Et de fait, pour troubler la monotone harmonie de l’existence de garnison, il faut un événement comme il ne s’en présente pas un tous les cinq ans.
Les changements de garnison et le camp sont des bonheurs passionnément désirés, surtout par les plus jeunes, qui en parlent longtemps à l’avance.
Dans l’année, il n’est guère que quatre ou cinq jours où l’on s’écarte un peu de la symétrie ordinaire; Dieu sait la joie, alors!
C’est d’abord à l’inspection générale, qui a lieu vers la fin de l’été.
En cette grande occasion, le 13e hussards organise toujours un carrousel qui, sans avoir la pompe et l’éclat des fêtes d’armes de l’école de Saumur, émerveille et transporte les bourgeois, et surtout les bourgeoises. Les estrades préparées sont toujours trop étroites pour la foule; les femmes combinent leurs toilettes de longue main.
Avec le carnaval arrive chaque année la _cavalcade de charité_.

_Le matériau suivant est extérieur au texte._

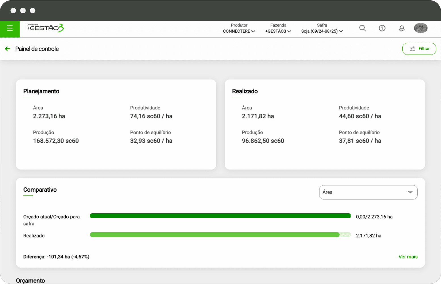Expand the Fazenda +GESTÃO3 selector

tap(278, 31)
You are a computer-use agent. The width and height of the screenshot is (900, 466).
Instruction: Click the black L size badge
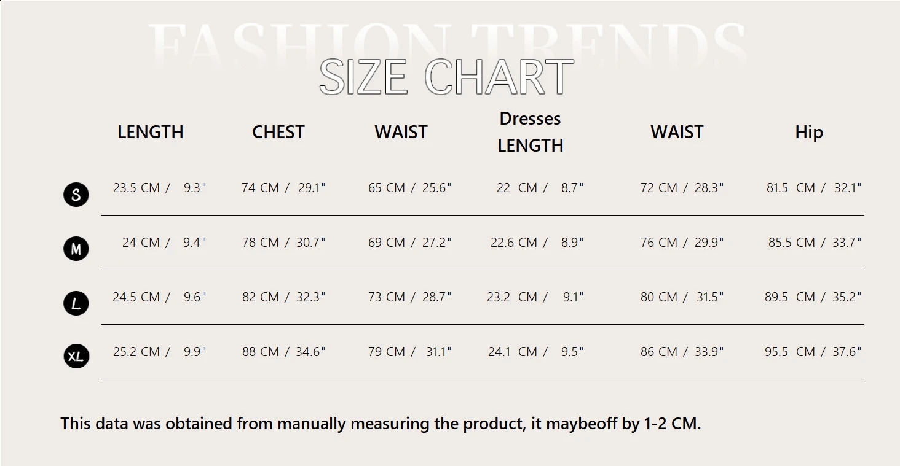[76, 303]
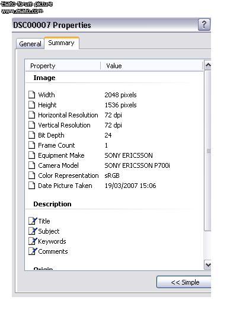Image resolution: width=230 pixels, height=335 pixels.
Task: Select the Camera Model row icon
Action: 32,165
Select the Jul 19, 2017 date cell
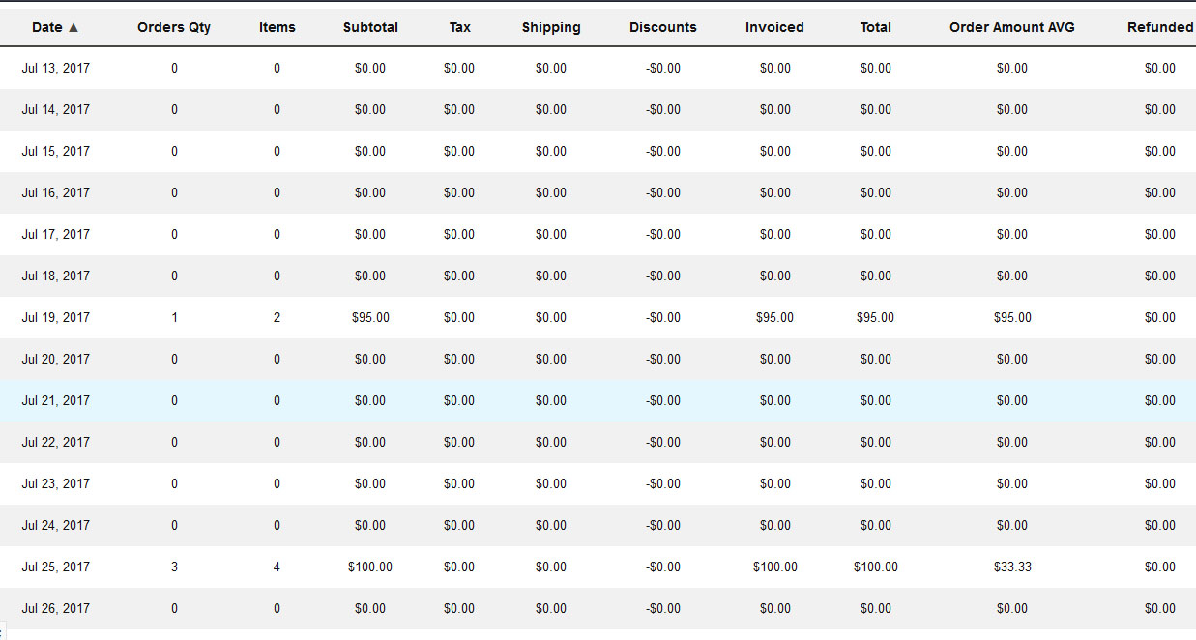 tap(56, 317)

Heureux pauvres! c’est pour eux, pourtant, que tous les sous-officiers se mettent en quête de travestissements, que le théâtre ouvre ses magasins, que les officiers riches font venir des costumes de Paris.
Venez au carnaval prochain, et vous verrez.
Le brigadier-fourrier, déguisé en femme, l’ours traditionnel, le sauvage dévorant de la chair crue avec voracité, et l’éternel fantassin à cheval, sac au dos, éperons aux coudes, toujours près de tomber, et tombant quelquefois, vu les bouteilles vidées.
En tête, vous verrez la _musique_ travestie en Arabes, avec ses draps en turban.
Mais la plus grande de toutes les fêtes est le passage, dans la ville, d’un régiment de cavalerie.
Il y a réception. La ville est en émoi.
Officiers, sous-officiers et brigadiers du régiment en garnison traitent leurs collègues de passage.
Les broches tournent, les caves se vident.
On dîne jusqu’aux yeux, on chante, et au dessert on porte des toasts.
Le lendemain, seulement, on réfléchit.
Le régiment de passage est passé. Ceux qui restent font leurs comptes.
Les brigadiers s’aperçoivent qu’ils ont engagé leur prêt pour six semaines, les sous-officiers pour un mois.
Les officiers ont fait une rude brèche à leurs appointements.
Mais pouvait-on faire moins pour des collègues, pour des camarades? Ne revaudront-ils pas tout cela largement à la prochaine occasion?
Donc, qu’on serre le ceinturon d’un cran, et qu’on se brosse le ventre.
Quand on s’est amusé, on doit savoir tirer la langue sans murmure.
Ajoutons que jamais les propriétaires d’hôtels et de cafés d’une ville ne se sont plaints des réceptions.